Challenge: Copy every one of the following items line for line, with each character unchanged.

[Entries for locating text and elements]
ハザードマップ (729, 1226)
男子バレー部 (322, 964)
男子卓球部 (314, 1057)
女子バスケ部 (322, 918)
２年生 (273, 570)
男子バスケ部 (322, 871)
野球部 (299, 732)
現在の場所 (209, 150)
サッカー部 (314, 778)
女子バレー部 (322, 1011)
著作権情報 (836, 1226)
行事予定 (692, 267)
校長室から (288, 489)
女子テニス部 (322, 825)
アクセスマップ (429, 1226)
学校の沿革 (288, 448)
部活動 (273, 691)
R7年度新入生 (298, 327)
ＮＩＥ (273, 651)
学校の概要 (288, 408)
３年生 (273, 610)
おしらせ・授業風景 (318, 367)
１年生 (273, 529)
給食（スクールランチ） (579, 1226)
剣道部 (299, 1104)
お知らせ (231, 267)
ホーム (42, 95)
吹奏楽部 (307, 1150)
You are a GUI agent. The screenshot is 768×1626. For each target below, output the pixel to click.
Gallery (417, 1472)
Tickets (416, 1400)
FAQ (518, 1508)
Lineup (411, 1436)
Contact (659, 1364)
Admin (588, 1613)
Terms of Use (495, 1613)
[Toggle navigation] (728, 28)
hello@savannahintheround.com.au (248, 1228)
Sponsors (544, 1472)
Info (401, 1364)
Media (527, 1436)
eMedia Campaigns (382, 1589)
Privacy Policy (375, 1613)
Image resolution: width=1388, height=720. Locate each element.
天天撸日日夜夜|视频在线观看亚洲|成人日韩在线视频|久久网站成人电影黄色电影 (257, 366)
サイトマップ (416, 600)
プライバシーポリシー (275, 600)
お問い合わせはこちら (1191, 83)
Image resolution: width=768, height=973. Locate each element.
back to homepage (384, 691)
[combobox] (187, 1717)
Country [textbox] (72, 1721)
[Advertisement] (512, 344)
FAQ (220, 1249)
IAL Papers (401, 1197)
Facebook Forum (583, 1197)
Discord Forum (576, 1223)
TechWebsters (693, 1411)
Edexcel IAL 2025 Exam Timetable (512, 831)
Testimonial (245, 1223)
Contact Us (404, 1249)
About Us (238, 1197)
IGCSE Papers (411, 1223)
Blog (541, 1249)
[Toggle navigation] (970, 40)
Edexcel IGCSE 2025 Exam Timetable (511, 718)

Written response:
ハザードマップ (729, 1226)
男子バレー部 (322, 964)
男子卓球部 (314, 1057)
女子バスケ部 (322, 918)
２年生 (273, 570)
男子バスケ部 (322, 871)
野球部 (299, 732)
現在の場所 (209, 150)
サッカー部 (314, 778)
女子バレー部 (322, 1011)
著作権情報 (836, 1226)
行事予定 (692, 267)
校長室から (288, 489)
女子テニス部 (322, 825)
アクセスマップ (429, 1226)
学校の沿革 (288, 448)
部活動 (273, 691)
R7年度新入生 (298, 327)
ＮＩＥ (273, 651)
学校の概要 (288, 408)
３年生 (273, 610)
おしらせ・授業風景 (318, 367)
１年生 (273, 529)
給食（スクールランチ） (579, 1226)
剣道部 (299, 1104)
お知らせ (231, 267)
ホーム (42, 95)
吹奏楽部 (307, 1150)
You are a GUI agent. The screenshot is 768×1626. For each target below, output the pixel to click.
Gallery (417, 1472)
Tickets (416, 1400)
FAQ (518, 1508)
Lineup (411, 1436)
Contact (659, 1364)
Admin (588, 1613)
Terms of Use (495, 1613)
[Toggle navigation] (728, 28)
hello@savannahintheround.com.au (248, 1228)
Sponsors (544, 1472)
Info (401, 1364)
Media (527, 1436)
eMedia Campaigns (382, 1589)
Privacy Policy (375, 1613)
Image resolution: width=1388, height=720. Locate each element.
天天撸日日夜夜|视频在线观看亚洲|成人日韩在线视频|久久网站成人电影黄色电影 (257, 366)
サイトマップ (416, 600)
プライバシーポリシー (275, 600)
お問い合わせはこちら (1191, 83)
Image resolution: width=768, height=973. Locate each element.
back to homepage (384, 691)
[combobox] (187, 1717)
Country [textbox] (72, 1721)
[Advertisement] (512, 344)
FAQ (220, 1249)
IAL Papers (401, 1197)
Facebook Forum (583, 1197)
Discord Forum (576, 1223)
TechWebsters (693, 1411)
Edexcel IAL 2025 Exam Timetable (512, 831)
Testimonial (245, 1223)
Contact Us (404, 1249)
About Us (238, 1197)
IGCSE Papers (411, 1223)
Blog (541, 1249)
[Toggle navigation] (970, 40)
Edexcel IGCSE 2025 Exam Timetable (511, 718)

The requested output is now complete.